Task item: Skip every picture. Print each line from the one containing "The height and" through the end of the records below, word for word.

[Stored data entries]
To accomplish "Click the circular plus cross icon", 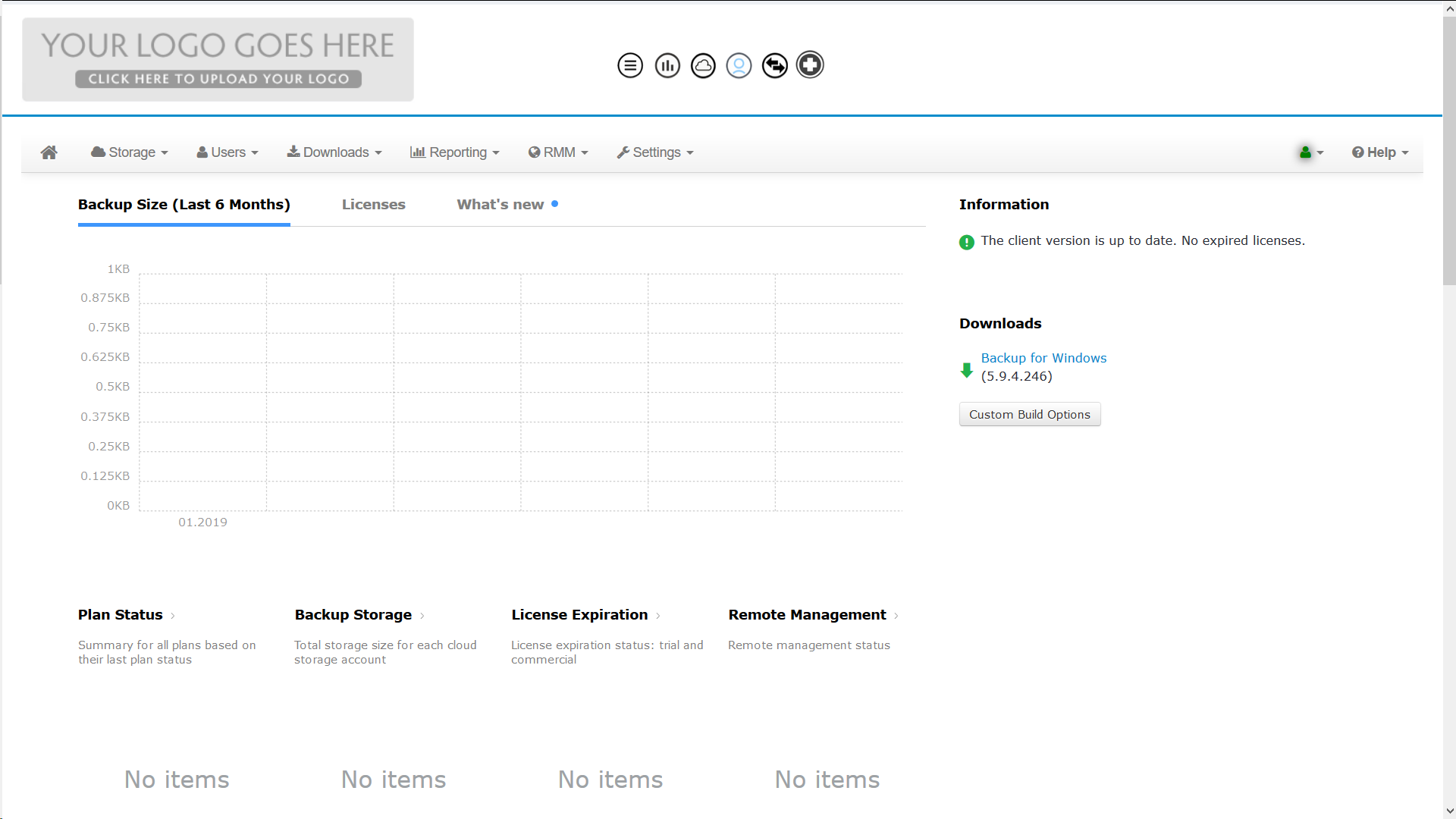I will tap(810, 65).
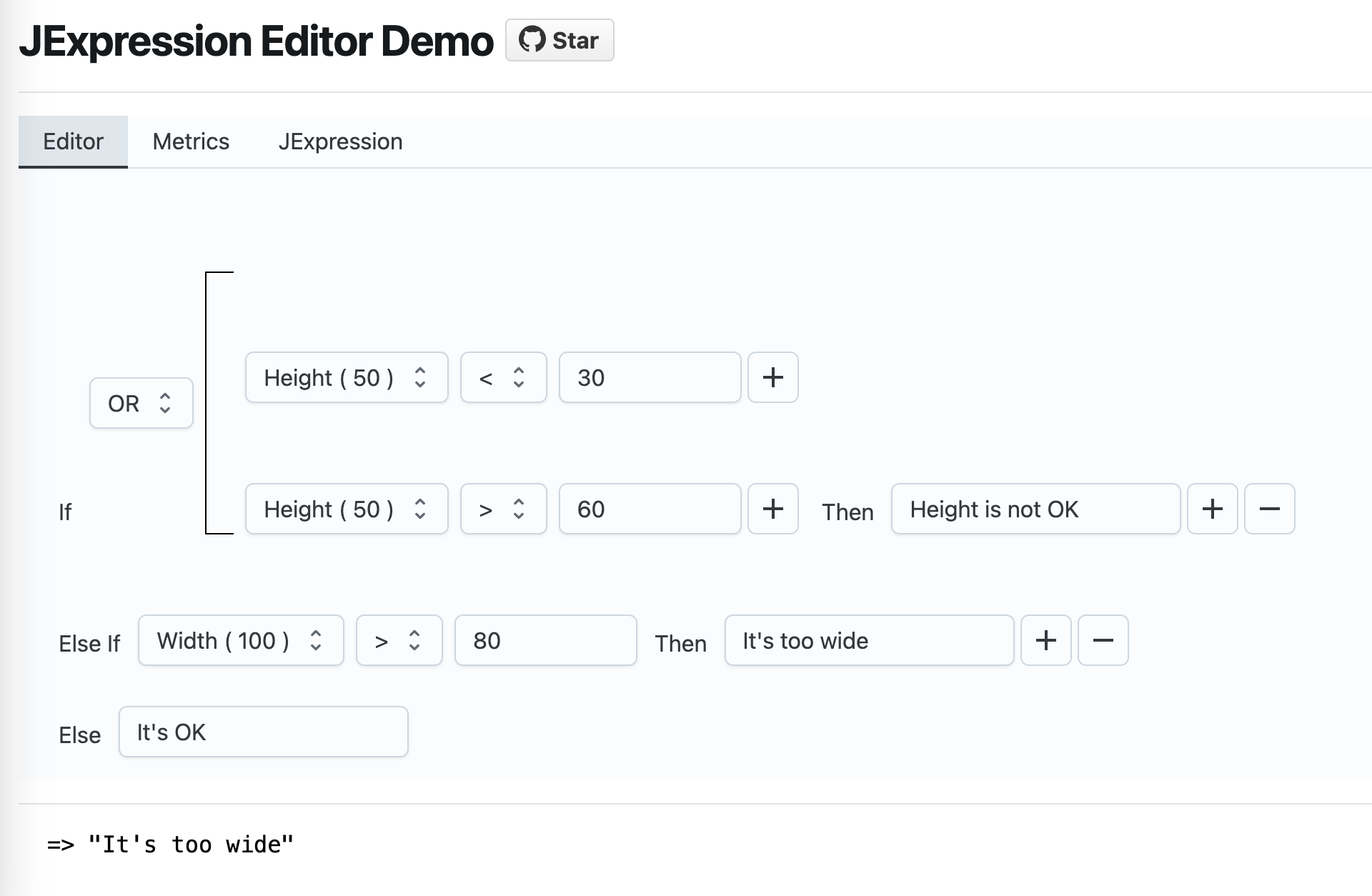Viewport: 1372px width, 896px height.
Task: Click plus beside It's too wide
Action: [x=1045, y=640]
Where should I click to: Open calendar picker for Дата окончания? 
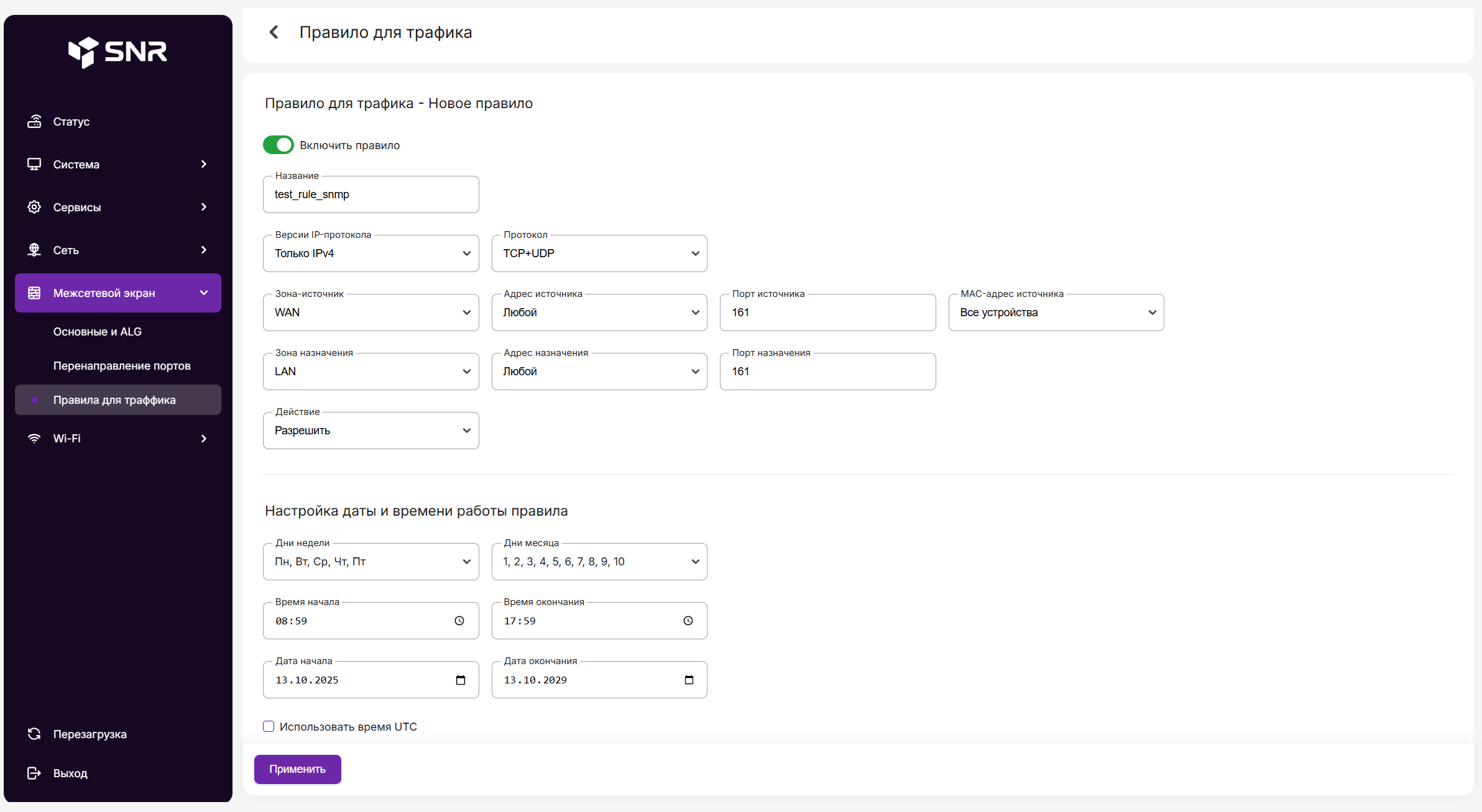689,680
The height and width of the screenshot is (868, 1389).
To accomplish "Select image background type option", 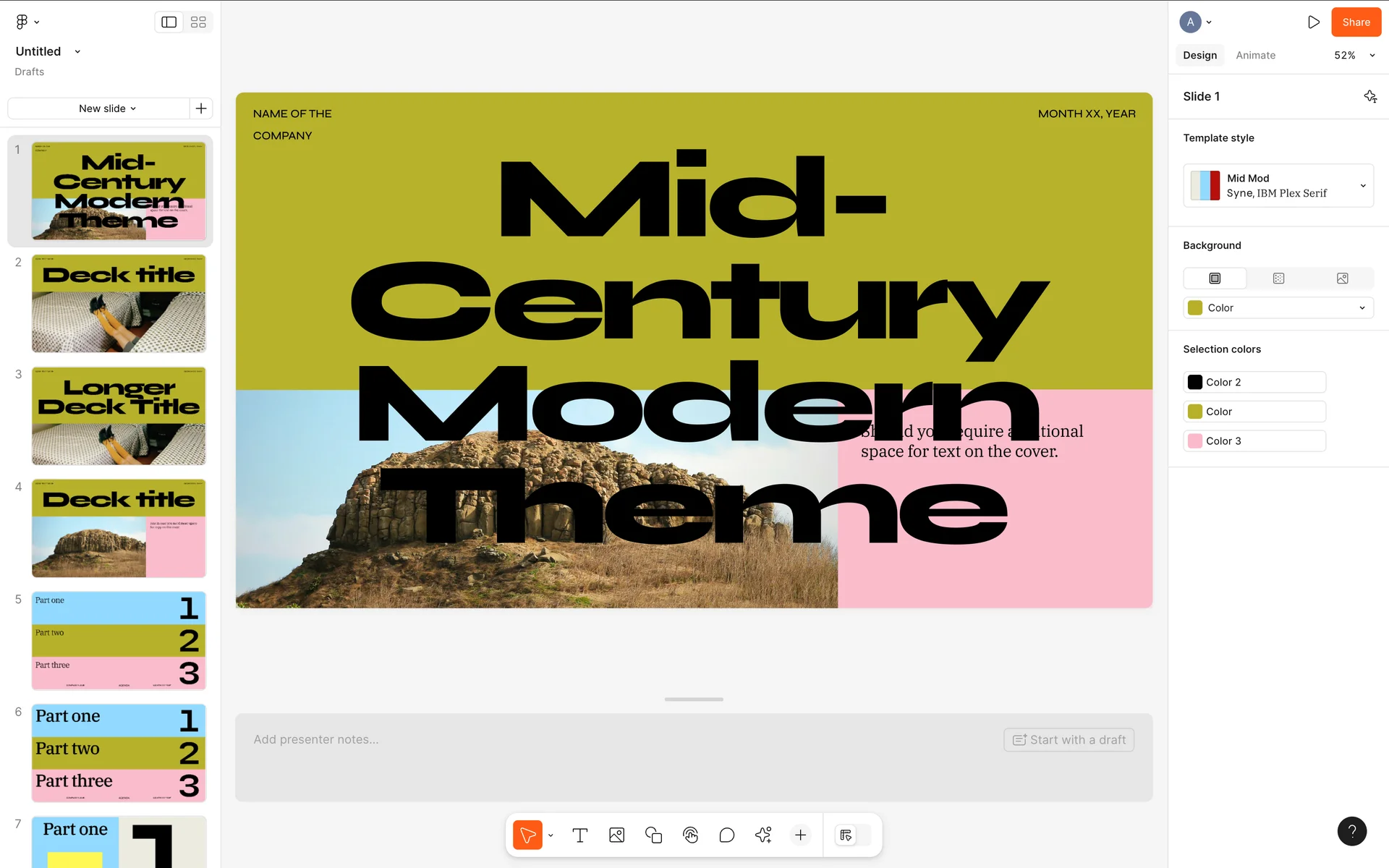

Answer to the exercise:
The height and width of the screenshot is (868, 1389).
To accomplish "Select image background type option", 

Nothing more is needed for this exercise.